Drexel gets Creighton back in the BracketBusters return game and also will play La Salle at home. Flint is trying to get at least five or six true home games. He's also in a tournament that will send him to Virginia for one game and then end up at the Palestra down the street for two more. Drexel's also playing four of the other five Philadelphia schools -- all except Villanova.

One of the teams the Dragons couldn't beat in the regular season or in the conference tournament was VCU. The Rams won the CAA tournament, so first-year coach Anthony Grant didn't have to worry about getting in as a bubble team, but he knows he would have had to deal with the issue had the Rams lost early in the league tournament. In addition to a BracketBusters home game against Bradley (which VCU lost), the Rams played a few good nonconference games, most notably Xavier (loss), Houston (win), UAB (win) and Appalachian State (loss), but in reality only Xavier was an NCAA team and only Appalachian State had any chance to get in of the other three.

Grant said he looked at the selection committee's decisions like this: win a lot of games and win your league. VCU did both, which was important, as the Rams didn't have the top-50 wins to satisfy the committee.

"I don't know if we had lost to Drexel [in the conference semifinals] if we would have gotten in," Grant said of the Rams, who had won 27 games prior to knocking off Duke in the first round of the NCAA Tournament.

"Our strategy is to play a competitive schedule -- for us -- and to get wins," Grant said. "We want to put ourselves in position to where we're an option [for at-large consideration]."

VCU isn't getting calls for any made-for-TV games despite the win over Duke, the near-miss in the second round against Pitt and a star on the rise in junior-to-be guard Eric Maynor, who hit the game-winner that snuffed out the Blue Devils. The Rams have to return the BracketBusters game at Bradley and are looking at maybe renewing the UAB series, as well as honoring contracts for returns like Hampton and Longwood.

VCU also is slated to be in a tournament in Puerto Rico. The Rams will start a home-and-home series with former VCU coach Jeff Capel, now at Oklahoma, but not for another two seasons. As for one-ways without a return, well, Grant said he's not into that.

Then there's Clemson. On the surface, it's easy to argue that the Tigers have no one to blame but themselves after starting out 17-0, only to lose 10 of their final 14 games, including their conference tournament opener to Florida State.

But Clemson coach Oliver Purnell sees it rather plainly: The Tigers didn't win enough ACC Tournament games. Had the Tigers beaten the Seminoles, then maybe they would have earned a bid.
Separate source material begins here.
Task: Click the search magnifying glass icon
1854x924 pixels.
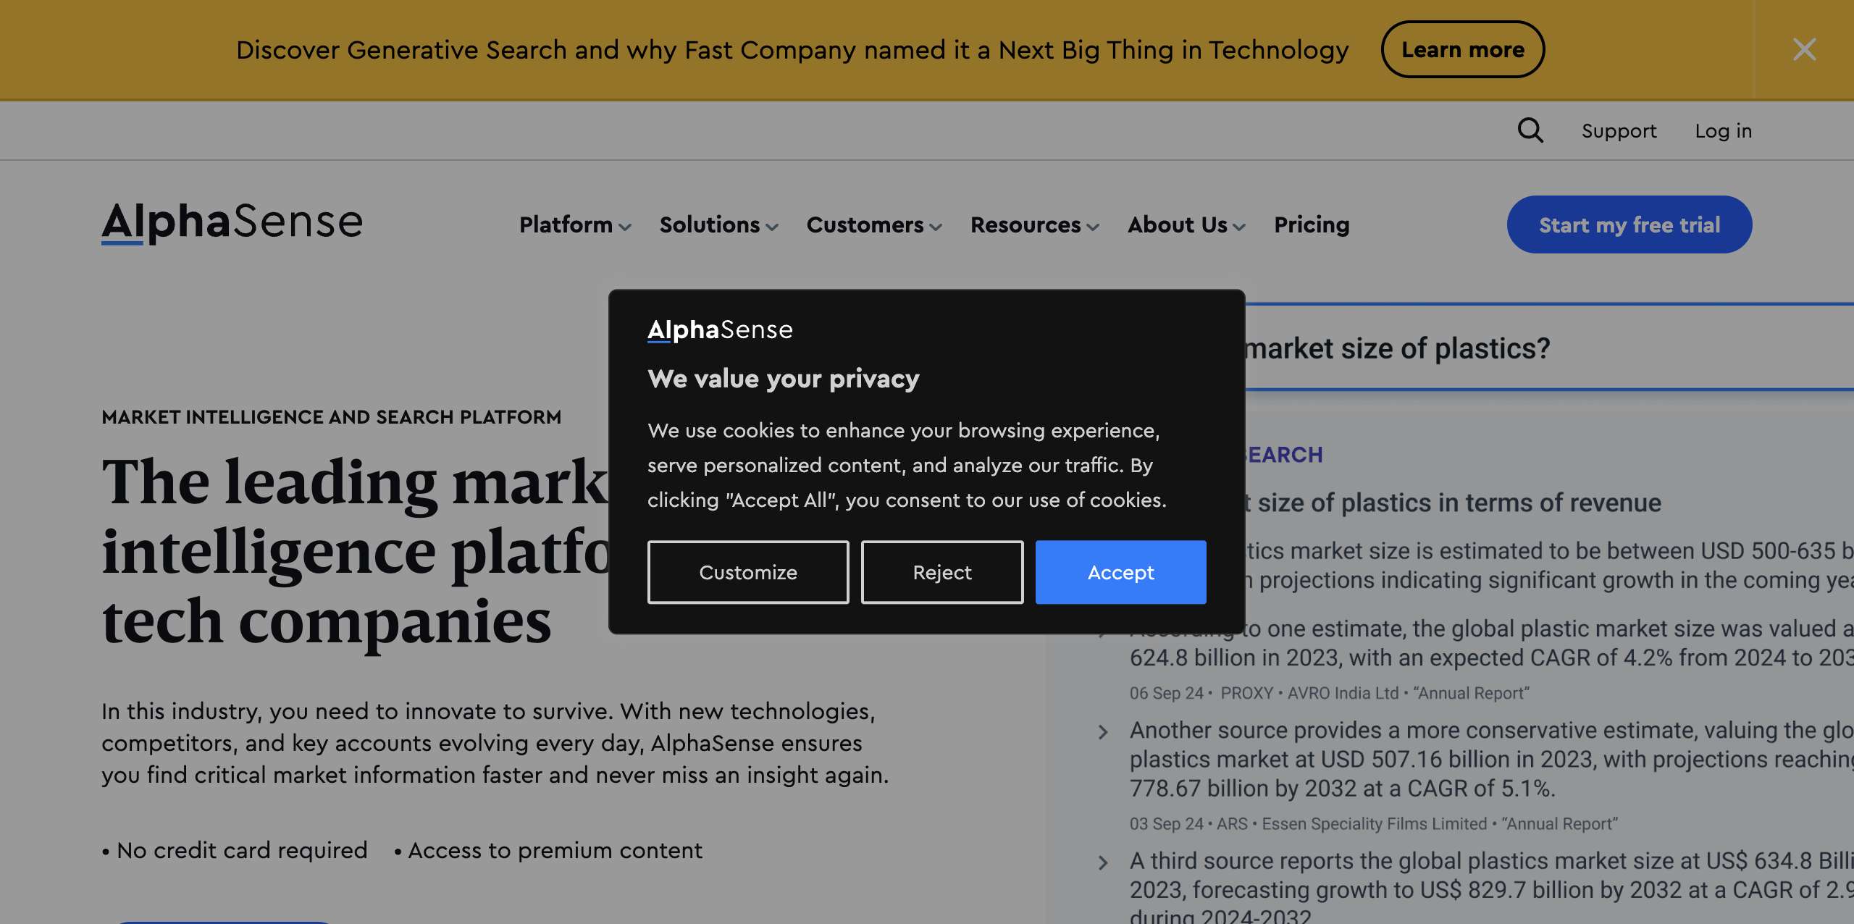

"What it sounded like for me from the committee is that they were putting more emphasis on the league tournaments -- and I kept hearing that -- so why should that affect my [nonconference] scheduling?" Purnell said. "What it [also] sounds like to me is that we were 7-9 [in ACC play] but we needed to be 9-7.

"We were 3-0 against the SEC [beating South Carolina, Mississippi State and Georgia], 1-0 against the Big Ten [Minnesota] and then we went through a meat grinder of an ACC schedule," Purnell said. Purnell also pointed out that the Tigers also won at Old Dominion as well as beat Appalachian State "by 35 or 40." (The margin of victory actually was 30, albeit before the Mountaineers added Virginia transfer Donte Minter.)

"I'm not sure what else we can do," Purnell said. "We're not playing the same teams, but we'll play similar ilk."

Clemson will play South Carolina at home and gets Purdue at home in the ACC-Big Ten Challenge. The Tigers also are going to Mississippi State and will play in the San Juan Shootout with Ole Miss and Oral Roberts.

These four coaches have derived different reasons why they feel they weren't selected (or wouldn't have been) for the NCAAs, which makes it extremely difficult to come up with any kind of consensus on how they're going to schedule going forward. In the end, none is going to change his approach very much at all.

Andy Katz is a senior writer at ESPN.com.